My boss did that slow blink again, those eyes sucking me forward like a vortex. He looked from one side to the other, as if he was thinking about whether or not to ask the next question. “Your ma?”



The iceberg that lived permanently in my chest moved an inch. Shouldn't he know that by now? There were times when I went to Mayhem with Sonny that made me feel like everyone in the club knew all of my history. Then again, why would Dex care enough to wonder and ask? Or heck, even listen if someone mentioned it. Half the time he was wrapped up in his own lonesome world.



My voice was lower than usual, tender tissue paper in a wind storm. "She passed away a few years ago."

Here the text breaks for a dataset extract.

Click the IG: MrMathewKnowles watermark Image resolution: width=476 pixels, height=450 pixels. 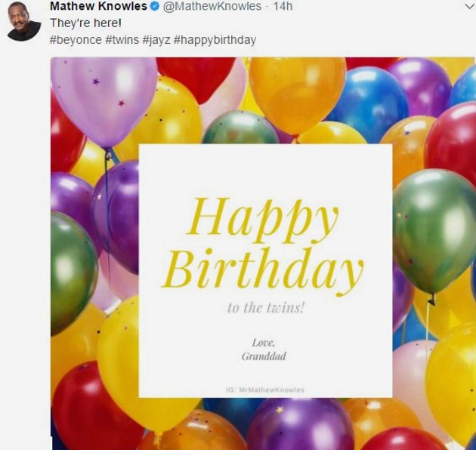pos(265,390)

Slim, who had talked to me and asked me things, didn’t know that specifically, so I wasn’t surprised when he reached over and patted my hand. “Sorry, Iris.”



Dex did this gradual nod in agreement. There was something about his face that looked stricken. Maybe I was imagining it though. “Sorry to hear about your ma, babe.”



I did what I always did when someone found out about her, I shrugged. Not that I told very many people because I didn’t. Over the years, I’d only met a handful that I had any reason to share that information with. Most never asked because so many people took their families for granted, but these guys had. “It happened a while ago but thank you.”



The silence that followed was a little too thick. A little too long. It made me a little too uncomfortable.



“So…” I forced a smile onto my face. “Who really spilled the mayonnaise in Seattle?”



~ * ~ *



“I did not!”



Slim had his forehead to the table. “Yeah, yeah, you did.”



“You’re such a liar.”



Dex was sitting directly across from me and on his fourth or fifth beer, I’d lost count after the awkward second one, and he was laughing. Laughing from deep within his chest, the richness of it vibrating from every pore in a way that had me swinging my eyes to him each chance I got. This Dex, the one who had been joking around with our group, messing with the guys was just… a completely different person from the one I’d seen at Pins night after night.



The good mood in the booth was so contagious, I couldn't find it in me to be the quiet vibe kill. They'd pulled me out of the normally reserved nature I had around them, and had me relaxed. I felt like normal Iris—the Iris I was around Sonny, Will, and Lanie—for once while in Pins' shadowy hands.



“You were, Ritz,” he agreed with Slim. “I thought you were gonna pass out.”



I guffawed, tossing back the Shirley Temple he’d ordered for me on the waitress’ last trip. “My face turned red, but I didn’t friggin’ gasp when I saw it.” We were referring to the penis piercing incident earlier. The incident that pulled us through the last topic the guys had been laughing at: the customers who cried or screamed when they got something pierced.